### Estratto dell'articolo

'''

Ci deve essere in giro una grande, monumentale coda di paglia se, per tirare un sospiro di sollievo sulla pericolosità, anche in Asia, dello jihadismo che ha colpito sanguinosamente in Bangladesh, si scopre che i giovani del commando terrorista appartenevano a famiglie dell’alta borghesia. Dov’è infatti la novità? Forse che Osama bin Laden, il leader di Al Qaeda, era un beduino del deserto, un edile tunisino o uno scaricatore di porto di Istanbul? No, apparteneva alla leadership dei potenti della terra, faceva parte di una famiglia legata sia alla petromonarchia saudita sia alle imprese compradore statunitensi, a cominciare dalla dinastia dei Bush; e così vicino ai destini dell’Occidente da essere coinvolto in armi prima in Afghanistan, ancora durante la Guerra fredda con i mujaheddin contro la presenza dell’Urss, poi in Bosnia grazie ad una anomala triangolazione di interessi tra sauditi, iraniani e la presidenza Usa di Bill Clinton. Tant’è.

Ora la «scoperta» di questo nuova dinamica tra una presunta miseria e una emergente nobiltà, vale a dire il terrorismo jihadista con piscina, sembra mettere gli animi in pace. Tacitando dubbi ed evidenze drammatiche sia sulla natura del blitz «liberatorio» dell’esercito a Dhaka, sia sulla routine sanguinosa dell’ultima stragi jihadiste, come in Iraq.

Così Matteo Renzi, in una Italia a lutto che sta per ricevere le salme delle nostre vittime domani, si permette di non rispondere alle domande sul blitz dichiarando che ormai sarebbe «troppo tardi» porsi interrogativi sulla modalità dell’intervento militare per «liberare gli ostaggi». Sbaglia naturalmente. Perché una tragedia simile può ripetersi e del resto è già accaduto; basta ricordare gli avvenimenti di Sabratha di pochi mesi fa per i nostri due connazionali, lavoratori all’estero, rapiti in Libia.

Chi ha visto il video girato a Dhaka da una casa vicina da un cittadino sudcoreano, sa che il blitz dell’esercito è stato devastante, con i carri armati usati come ariete e con armi da guerra che non risparmiano nessuno. Del resto è quello che è accaduto per gli ostaggi in precedenti interventi «liberatori» da parte dei militari statunitensi in Afghanistan. Ma, si sa, quelle sono «inevitabili vittime», effetti collaterali, come i civili uccisi dai droni ci fa ancora sapere Barack Obama.

'''

### Voci
'''

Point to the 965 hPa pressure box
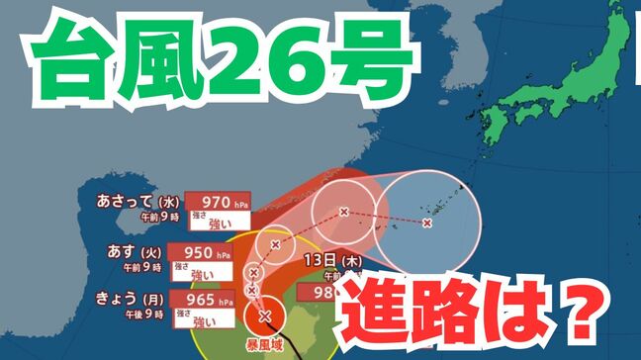pos(203,298)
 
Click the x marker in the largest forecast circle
pos(426,223)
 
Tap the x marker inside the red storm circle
pos(264,316)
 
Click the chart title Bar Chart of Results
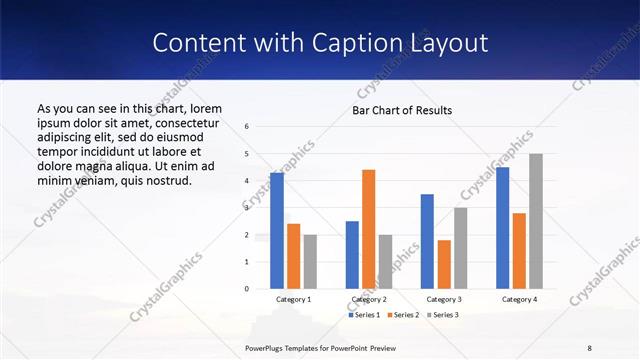click(401, 110)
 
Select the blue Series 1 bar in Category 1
click(277, 231)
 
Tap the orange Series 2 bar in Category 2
click(368, 229)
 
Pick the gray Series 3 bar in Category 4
click(536, 221)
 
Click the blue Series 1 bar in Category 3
click(427, 241)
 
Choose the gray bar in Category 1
click(311, 261)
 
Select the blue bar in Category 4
click(502, 228)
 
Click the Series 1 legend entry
click(364, 315)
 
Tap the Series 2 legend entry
click(402, 315)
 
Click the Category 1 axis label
click(294, 299)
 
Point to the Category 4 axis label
click(519, 299)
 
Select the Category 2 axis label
click(369, 299)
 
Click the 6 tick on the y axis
click(247, 127)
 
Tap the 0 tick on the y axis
click(247, 289)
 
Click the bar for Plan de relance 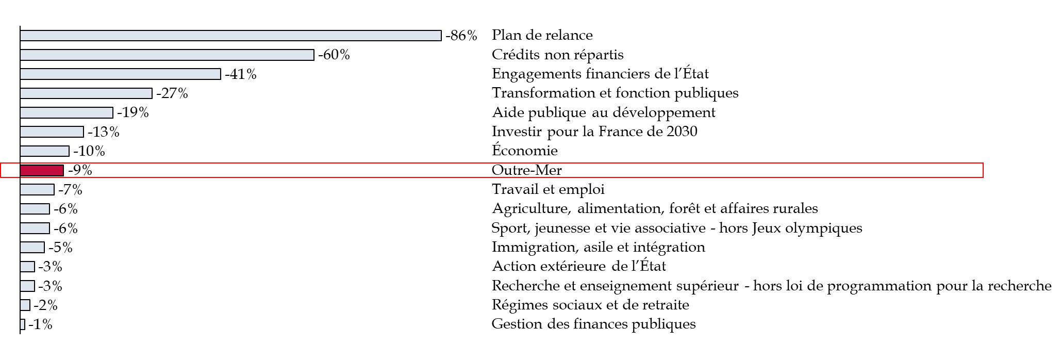pyautogui.click(x=231, y=36)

'''

### Cosa fare
1. Ricopia il passo dell'articolo che comincia con le parole "Così Matteo Renzi, in" e termina con le parole "rapiti in Libia.", comprese.
2. Traduci in inglese questa frase dell'articolo: "Del resto è quello che è accaduto per gli ostaggi in precedenti interventi «liberatori» da parte dei militari statunitensi in Afghanistan."
3. Prosegui l'articolo sull'attacco di Dhaka partendo dopo l'ultima frase riportata.
Le voci provengono da un'altra fonte.

### Risultati
1.
Così Matteo Renzi, in una Italia a lutto che sta per ricevere le salme delle nostre vittime domani, si permette di non rispondere alle domande sul blitz dichiarando che ormai sarebbe «troppo tardi» porsi interrogativi sulla modalità dell’intervento militare per «liberare gli ostaggi». Sbaglia naturalmente. Perché una tragedia simile può ripetersi e del resto è già accaduto; basta ricordare gli avvenimenti di Sabratha di pochi mesi fa per i nostri due connazionali, lavoratori all’estero, rapiti in Libia.

2. After all, that is what happened to the hostages in earlier "liberating" operations by U.S. troops in Afghanistan.

3.
Non regge nemmeno il confronto con le organizzazione dell’islamismo politico, come Hamas, i Fratelli musulmani e Hezbollah, che l’Occidente ha messo irresponsabilmente nello stesso piatto del terrorismo jihadista che, non a caso, considera queste forze nemiche giurate sul campo. La loro matrice infatti, pur sempre islamista, punta a definire un campo dell’intervento politico, soprattutto perché sono forze nate dalla sconfitta storica, anche militare, dei rispettivi nazionalismi e regimi: in Palestina, in Egitto e in Libano. È tempo d’interrogarsi se l’avere isolato, in modo ormai irreparabile, come il male assoluto queste organizzazioni – fino a favorire la loro trasformazione da moderate a ultra-radicali – alla fine non abbia proprio favorito al-Qaeda e Isis.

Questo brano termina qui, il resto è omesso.